Conference Coverage

Ataluren shows real-world benefit for nonsense mutation Duchenne muscular dystrophy



Real-world effectiveness of ataluren for the treatment of Duchenne muscular dystrophy (DMD) with nonsense mutation was similar to the benefit seen in the randomized controlled trial that led to its European approval, according to new data.

“Participants in the STRIDE Registry [real-world patients] showed a reduction in functional decline over 48 weeks, compared with patients receiving placebo” in the trial, reported Abdallah Delage of PTC Therapeutics in Zug, Switzerland, and his associates.

Duchenne muscular dystrophy affects an estimated 1 in 3,600-6,000 male births globally, about 10%-15% of whom have nonsense mutation DMD. This mutation causes a truncated, nonfunctional dystrophin protein due to a premature stop codon, the authors explained. Ataluren “promotes ribosomal read-through of the premature stop codon to produce a full-length dystrophin protein,” they explained.

Ataluren is currently approved for ambulatory patients age 2 and older with nonsense mutation DMD in the European Union and several other European countries.
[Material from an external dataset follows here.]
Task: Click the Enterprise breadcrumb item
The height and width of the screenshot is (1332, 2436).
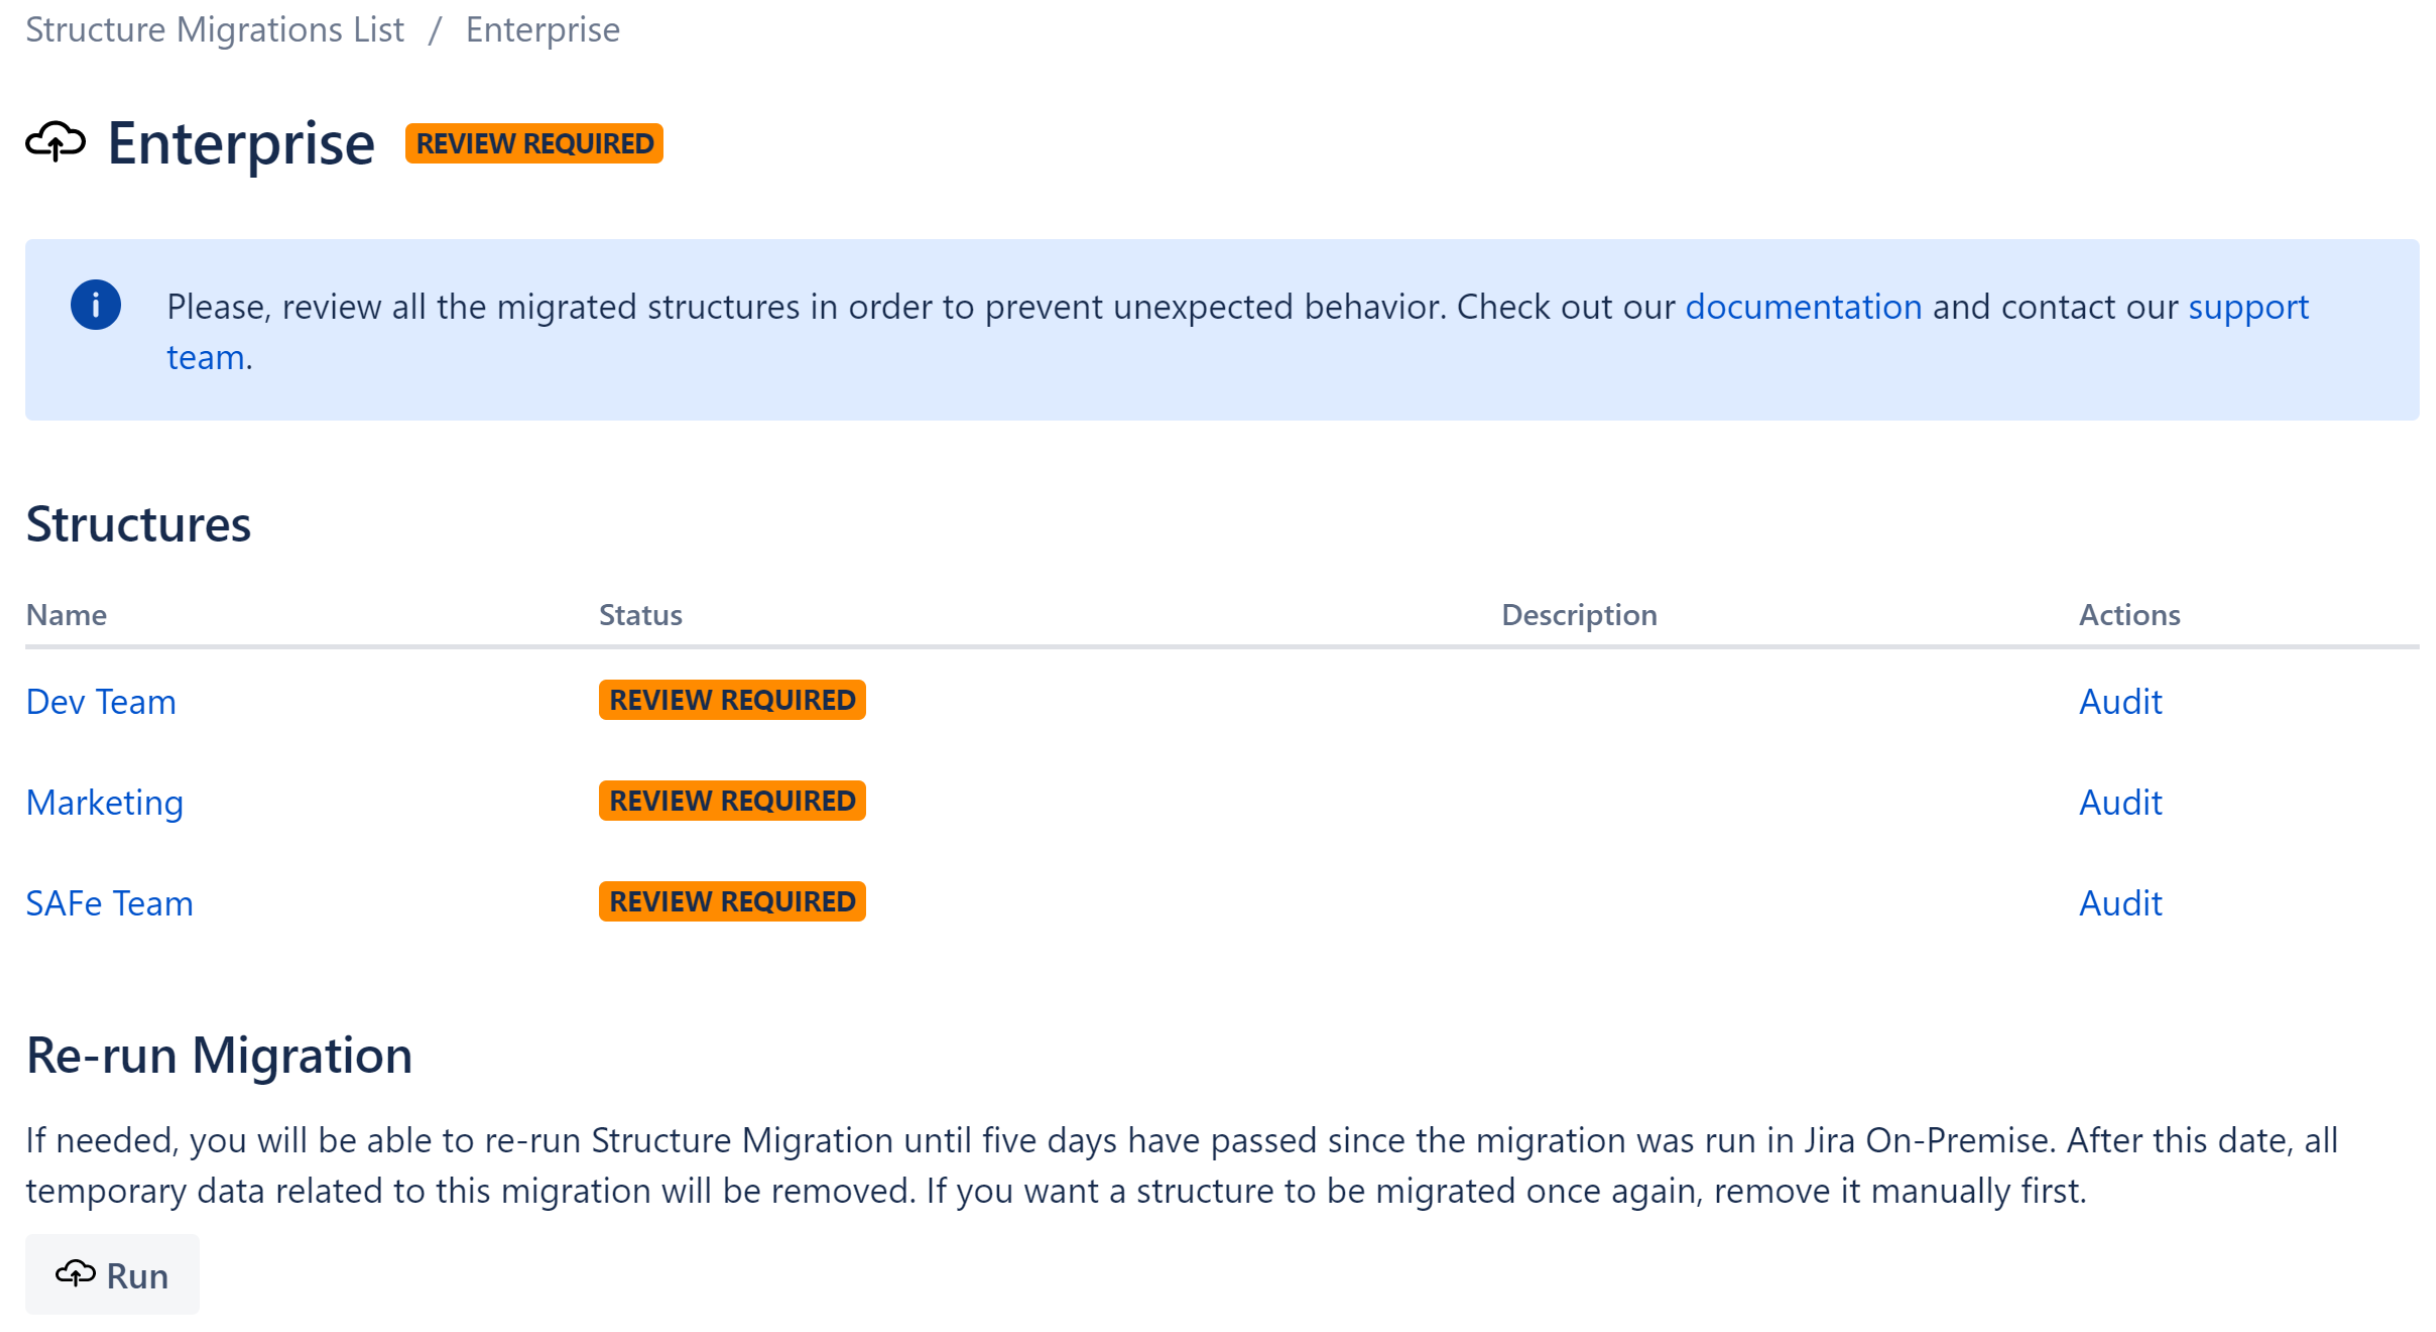Action: pos(543,30)
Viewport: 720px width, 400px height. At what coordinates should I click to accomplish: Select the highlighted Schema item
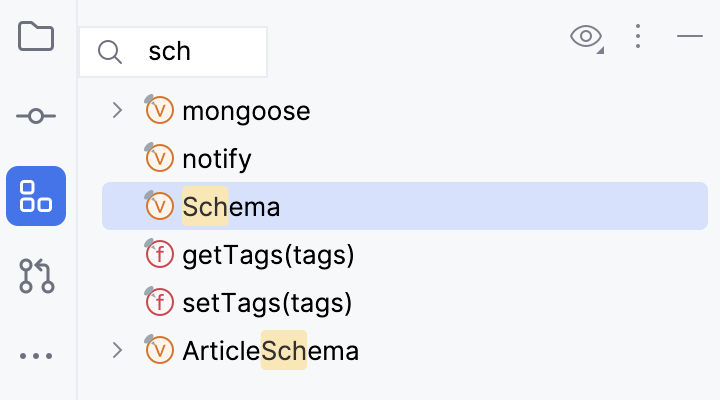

Israel, Korea, Chile, and Ukraine have approved it for patients aged 5 and older.

The Strategic Targeting of Registries and International Database of Excellence (STRIDE) Registry contains real-world data from patients using ataluren as part of an ongoing multicenter observational postapproval safety study. The investigators are tracking patients for at least 5 years after enrollment in 14 countries where ataluren is approved or commercially available through early-access programs. Patients take 40 mg/kg daily: 10 mg/kg in the morning, 10 mg/kg midday, and 20 mg/kg in the evening.

The researchers compared outcomes in 216 patients in the STRIDE Registry with participants in a randomized controlled phase 3 study of ataluren involving 228 boys, aged 7-16, who received ataluren (n = 114) or placebo (n = 114) for 48 weeks. Patients were an average 9 years old in STRIDE and in both arms of the randomized controlled trial.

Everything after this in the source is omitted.